Wow! It HURTS to look at them at 500x magnification, but the figures look great! I love your placements! Your build looks fantastic!

C hers

Drew


----------



## Tiberious (Nov 20, 2001)

Very nice, love all the small details you threw in!

Tib


----------



## JeffG (May 10, 2004)

That is just too cool! Great stuff!


----------



## SPIVEYA (May 8, 2003)

Tim, the ship looks great and the figures help bring it to life.Great job


----------



## Chrisisall (May 12, 2011)

Very bright & shiny:thumbsup:! It's such a happy-inducing model when done all the way up by someone who loves it!!!!


----------



## liskorea317 (Mar 27, 2009)

Tim Nolan said:


> GLUE!!!! LOL!!!! I usually will make metal pins for them if they are larger, but the feet are so small I used Zap on them!


The reason I asked was because I will eventually pack the model up and ship it home with everything else we have here. But if the feet are so small I'll just make sure I glue them to naked plastic so they don't come loose. I love what you did with your figures!


----------



## Tim Nolan (Jul 9, 2008)

liskorea317 said:


> The reason I asked was because I will eventually pack the model up and ship it home with everything else we have here. But if the feet are so small I'll just make sure I glue them to naked plastic so they don't come loose. I love what you did with your figures!
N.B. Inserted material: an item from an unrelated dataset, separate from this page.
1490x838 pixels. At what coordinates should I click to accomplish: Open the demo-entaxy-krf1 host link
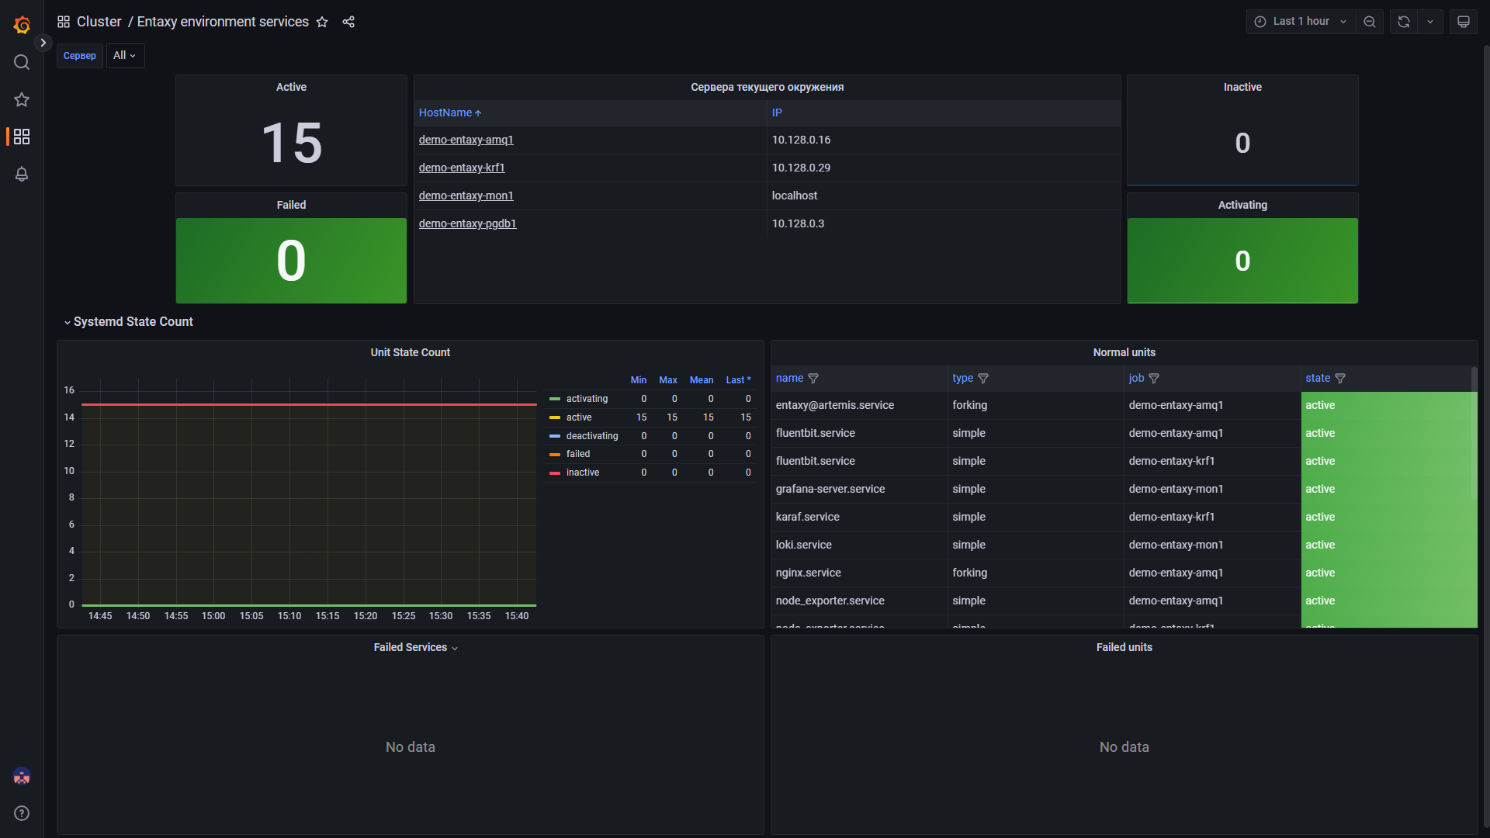pos(462,168)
I know! I was just messing with you, and not trying to be a smart-*ss!! Seriously though, I usually drill holes and put metal pins on larger things, but they were just too small! The Zap took well, make sure you sand the feet bottoms!


----------



## liskorea317 (Mar 27, 2009)

Tim Nolan said:


> I know! I was just messing with you, and not trying to be a smart-*ss!! Seriously though, I usually drill holes and put metal pins on larger things, but they were just too small! The Zap took well, make sure you sand the feet bottoms!


I certainly will!


----------



## GlennME (Aug 4, 2001)

That is a fantastic build Tim. I especially like this pic.
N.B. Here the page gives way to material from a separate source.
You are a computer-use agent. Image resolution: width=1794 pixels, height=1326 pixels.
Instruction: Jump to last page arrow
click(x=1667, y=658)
That is just so reminiscent of season three. Look at how clear the panels in the background are, and the lighting on the recorder, and the reflected light off the astrogator. Better than the real thing. :thumbsup:


.


----------



## Mr. Nobody (Jun 11, 2010)

Tim, FANTASTIC WORK truly! Now, although I am very new here to these forums, I am quite an aficionado when it comes to LIS. Thus, for what it's worth and NOT to be insulting ... I thought that I should point out something to you: I noticed that the action figures are actually wearing Season Two detailed utility uniforms and you have painted them in the Season Three colors. Are you already aware of this?

Best, MN!


----------



## Chrisisall (May 12, 2011)

Mr. Nobody said:


> Best, MN!


_Sidebar: Mr Nobody was not only one of my favourite LIS eps, but one of my favourite eps of *anything*. _


----------



## Tim Nolan (Jul 9, 2008)

Yes I am. I have a tendency to do my own thing anyway, but I really wanted some bright color to offset the otherwise drab colors of the ship itself. I wonder if Drew knows this, he recommended these colors too! LOL!!! I actually mixed up my own colors, so they aren't even perfect either...

(Judy has a secret under her skirt too, although you'd need a magnifier on a stick to see it now that she is placed!! LOL!!) I'm sick, I know.....


----------



## WEAPON X (Mar 5, 2006)

Alert, Alert... Thong Alert! LOL


----------



## Tim Nolan (Jul 9, 2008)

No thong! Crotchless! And BY GOLLY, SHE is A NATURAL BLOND!!!! LMAO!!!


----------



## WEAPON X (Mar 5, 2006)

tim nolan said:


> no thong! Crotchless! And by golly, she is a natural blond!!!! Lmao!!!


lol!


----------



## charonjr (Mar 27, 2000)

She's Pregnant!


----------



## Mr. Nobody (Jun 11, 2010)

Well, GLORIOUS WORK overall I must say! And yes ... that episode is one of my all time favorites of any series (and solidified my ADORATION for Ms. Angela)!!!


----------